CONSEGNE.
(A) Traduci in inglese la seguente frase del brano sui rapporti tra Italia e Germania: "Si parla di emigrazione ma nemmeno una parola sul milione di italiani che vivono in Germania."
(B) Rispondi alle seguenti domande sul brano sui rapporti tra Italia e Germania.
(i) Quanti italiani vivono in Germania secondo il brano?
(ii) Quale aria d'opera viene citata per descrivere il copione già conosciuto?
(iii) Durante quale governo i tedeschi si entusiasmavano per "finalmente una persona seria"?
(C) Porta avanti il brano sui rapporti tra Italia e Germania a partire dalla sua ultima frase.

BRANO FORNITO.
Nella foto: Il Presidente del Consiglio, Giorgia Meloni, e il Cancelliere della Repubblica Federale di Germania, Olaf Scholz. Foto di ©Gov.it

Si parla di emigrazione ma nemmeno una parola sul milione di italiani che vivono in Germania.

Ormai ci siamo abituati. Ogni volta che un Capo di Governo italiano visita ufficialmente la Germania, si parla degli “stretti legami d’amicizia”, degli “stretti interessi economici”, dell’indefesso “scambio commerciale”, delle cause “comuni da perorare in seno all’Unione Europea” e via dicendo.

Proprio come un copione già conosciuto, come andare all’opera e ascoltare per l’ennesima volta quello che canta “La donna è mobile, qual piuma ecc. ecc.”.

Molta cortesia, poco entusiasmo, e mai nessuno che schizza dalla sedia per aver sentito qualcosa di nuovo. Ovviamente, non mancano gli accenti personali attorno all’uno o altro Capo di Governo di turno… di turno sì poiché da noi in Italia l’impiego di Capo di Governo, negli ultimi decenni, è sempre stato a tempo determinato, una specie di contratto rinnovabile ogni sei mesi, durata massima due anni.

La stampa tedesca non riesce a fare a meno di attingere al miliardo e mezzo di pregiudizi e luoghi comuni sull’Italia e sul modo di gestire la politica a modo nostro.  

Ai tempi del Governo Monti, i tedeschi si entusiasmavano perché “finalmente una persona seria” teneva le redini di un Paese “economicamente allo sbando” con un gusto un po’sadico per le sferzate che quel governo impose agli italiani al servizio del Diktat europeo.

ESTRATTO DEI DATI.
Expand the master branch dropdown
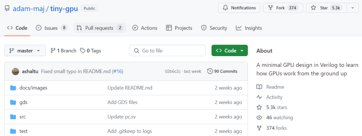 point(24,51)

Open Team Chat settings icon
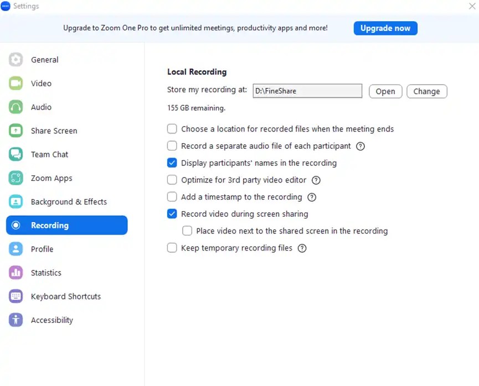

RISPOSTE ALLE CONSEGNE.
(A) Emigration is discussed, but not a single word about the million Italians who live in Germany.

(B)
(i) Un milione.
(ii) "La donna è mobile".
(iii) Il Governo Monti.

(C)
Poi Silvio Berlusconi, col telefonino in mano che faceva aspettare la Cancelliera Merkel, e partivano una serie di risolini tedeschi a dimostrazione di quanto maschilisti sono i soliti italiani. Ai tempi di Letta e Renzi tutti contenti di vedere questi soldatini in fila per quattro con l’uniforme dell’Unione Europea, e via dicendo.

Poi è venuta Giorgia Meloni, subito bollata come “Fascista addomesticata”. I tedeschi, parlano di fascisti addomesticati. Loro, nel frattempo, i neo fascisti, quelli veri, li hanno messi in Parlamento con una AFD al 15% dei consensi mentre i servizi segreti li tengono sotto osservazione perché sovversivi sospettati.   

Vabbè, ci siamo abituati, il piatto di spaghetti con la pistola automatica sul sugo dello Spiegel fa parte del bagaglio sulle nostre spalle di italiani in Italia e d’Italiani in Germania.

E, a proposito di italiani in Germania, siamo giunti nel frattempo a quota un milione.   

Il cancelliere Scholz e la Presidente del Consiglio Meloni, nella conferenza stampa del 3 febbraio, si sono messi a parlare anche di emigrazione.

Qualcuno di noi è sussultato. Caspita, parlano di noi?

Macché, qui quando si parla di emigrazione si parla dei barconi nel mediterraneo. Noi, emigrati dall’Italia in Germania ininterrottamente da settant’anni, noi non facciamo numero per nessuno, nonostante continuiamo a venire in Germania in cerca di lavoro e spesso in condizioni di disagio. L’etichetta di emigrati, che ci piaccia o no, è ancora azzeccata sulla nostra pelle.

E non c’è alcun bisogno di piagnucolarci sopra perché la nostra è anche una storia di orgoglioso successo. Siamo venuti qui in cerca di lavoro e nel frattempo siamo spesso noi a creare lavoro in Germania. Abbiamo influenzato il mondo dell’economia e della cultura tedesca come nessun’altra comunità di stranieri.

In poche parole ci siamo. Ed ecco il punto: ci siamo e nessuno se ne accorge, nessuno ci dice nemmeno ciao, come state?

Nessuno, che sia stato Prodi, Monti, Letta, Renzi, Berlusconi, Conte, nessuno di loro, ogni volta che hanno messo piede in Germania, ha mai detto pubblicamente: saluto i miei connazionali che in Germania vivono, lavorano e contribuiscono quotidianamente alla crescita di questa nazione che li ospita!”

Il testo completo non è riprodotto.